An important aspect to processing activations such as the ERAN and N5 is their degree of automaticity. To investigate whether the ERAN and the N5 could be elicited preattentively, another study manipulated the allocation of attentional resources during harmonic syntax processing [11]. The experiment involved attended and unattended conditions. In the unattended block, subjects read a self-selected book under the instruction to ignore all acoustic stimuli. In the attended block, subjects were asked to detect and respond with a button press to N6 chords in the third and fifth positions. An early right anterior negativity (ERAN) during 150–210 ms and an N5 (380–600 ms) was found in response to N6 chords in both the third and fifth positions. In comparing attended and unattended blocks, the authors report that “The amplitude of the ERAN does not significantly differ between both blocks, suggesting that the processes underlying the generation of the ERAN are fairly independent of attention.” ([11], p. 45) The N5 in the attended condition was not observed, but it appears that it may have been masked by the large target-related P3b wave in response to the target N6 chord. [11].

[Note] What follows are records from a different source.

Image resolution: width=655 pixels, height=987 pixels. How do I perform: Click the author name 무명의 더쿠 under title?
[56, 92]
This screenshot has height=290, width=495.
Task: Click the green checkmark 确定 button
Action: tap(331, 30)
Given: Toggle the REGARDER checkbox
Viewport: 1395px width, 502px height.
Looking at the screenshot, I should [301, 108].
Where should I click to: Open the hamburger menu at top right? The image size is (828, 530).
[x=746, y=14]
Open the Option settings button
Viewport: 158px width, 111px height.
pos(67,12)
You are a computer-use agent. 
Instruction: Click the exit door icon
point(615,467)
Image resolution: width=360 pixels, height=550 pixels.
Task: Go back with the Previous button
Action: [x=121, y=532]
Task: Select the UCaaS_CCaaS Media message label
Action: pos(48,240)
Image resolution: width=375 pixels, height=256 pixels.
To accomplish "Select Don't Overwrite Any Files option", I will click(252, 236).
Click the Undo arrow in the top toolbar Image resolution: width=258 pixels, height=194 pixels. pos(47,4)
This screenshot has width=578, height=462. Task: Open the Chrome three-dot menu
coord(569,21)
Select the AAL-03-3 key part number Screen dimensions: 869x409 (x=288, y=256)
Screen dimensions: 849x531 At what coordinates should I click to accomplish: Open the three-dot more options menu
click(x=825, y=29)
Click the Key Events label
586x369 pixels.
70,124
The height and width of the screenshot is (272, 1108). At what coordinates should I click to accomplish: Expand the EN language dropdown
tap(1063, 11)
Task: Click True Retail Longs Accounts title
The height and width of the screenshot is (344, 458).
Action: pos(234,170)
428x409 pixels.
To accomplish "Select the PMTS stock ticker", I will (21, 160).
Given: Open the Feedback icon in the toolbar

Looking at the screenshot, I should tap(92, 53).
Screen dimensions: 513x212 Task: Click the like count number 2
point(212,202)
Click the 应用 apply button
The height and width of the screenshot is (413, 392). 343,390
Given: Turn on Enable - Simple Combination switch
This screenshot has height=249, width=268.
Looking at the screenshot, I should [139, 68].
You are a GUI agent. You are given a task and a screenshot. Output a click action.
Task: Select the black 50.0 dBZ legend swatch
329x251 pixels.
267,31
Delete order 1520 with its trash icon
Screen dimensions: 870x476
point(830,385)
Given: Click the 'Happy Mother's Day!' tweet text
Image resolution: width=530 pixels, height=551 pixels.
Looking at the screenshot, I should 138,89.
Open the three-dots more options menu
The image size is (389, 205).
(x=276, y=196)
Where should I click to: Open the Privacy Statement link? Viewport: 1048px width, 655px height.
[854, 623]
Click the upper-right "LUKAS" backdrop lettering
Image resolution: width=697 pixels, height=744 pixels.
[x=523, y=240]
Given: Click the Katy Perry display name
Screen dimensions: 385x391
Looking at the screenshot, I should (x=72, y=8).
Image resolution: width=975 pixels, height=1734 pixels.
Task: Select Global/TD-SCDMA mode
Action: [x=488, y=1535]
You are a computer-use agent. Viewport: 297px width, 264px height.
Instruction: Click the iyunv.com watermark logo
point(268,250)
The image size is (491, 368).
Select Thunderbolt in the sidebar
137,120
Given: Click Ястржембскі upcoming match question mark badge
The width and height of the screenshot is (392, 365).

Previously, neural processes underlying other sensory and cognitive features of auditory stimuli were shown to be modulated by attention. One waveform that seems to be particularly comparable to the ERAN is the Mismatch Negativity (MMN), a negative component elicited by a deviant auditory stimulus (deviant in a basic auditory sensory feature such as pitch or intensity) in an ongoing stimulus train [9], [20], [25]. Prior studies have shown that the MMN, like the ERAN, is automatically elicited [10], but relatively larger in amplitude in attended channels [28], [30], [32]. In addition, the unattended MMN was also shown to be larger in musicians than nonmusicians [10]. As the MMN has an onset time approximately similar to that of the ERAN, and is sensitive to attentional modulation, it would seem likely that the ERAN could also be modulated by attention factors.
Other more cognitive waveform components that are comparable to the N5 are also modulated by attention. One such component is the N400, which is typically elicited by semantic incongruity for words [15]. The N400 was also found to be strongly modulated in amplitude when in an attended vs. an unattended channel [16]. As the N400 and the N5 are evoked by semantic violations in language and music respectively [9], [15], and are elicited at similar latencies, these two waveforms could reflect comparable mental processes, and thus might also be similarly modulated by selective attention.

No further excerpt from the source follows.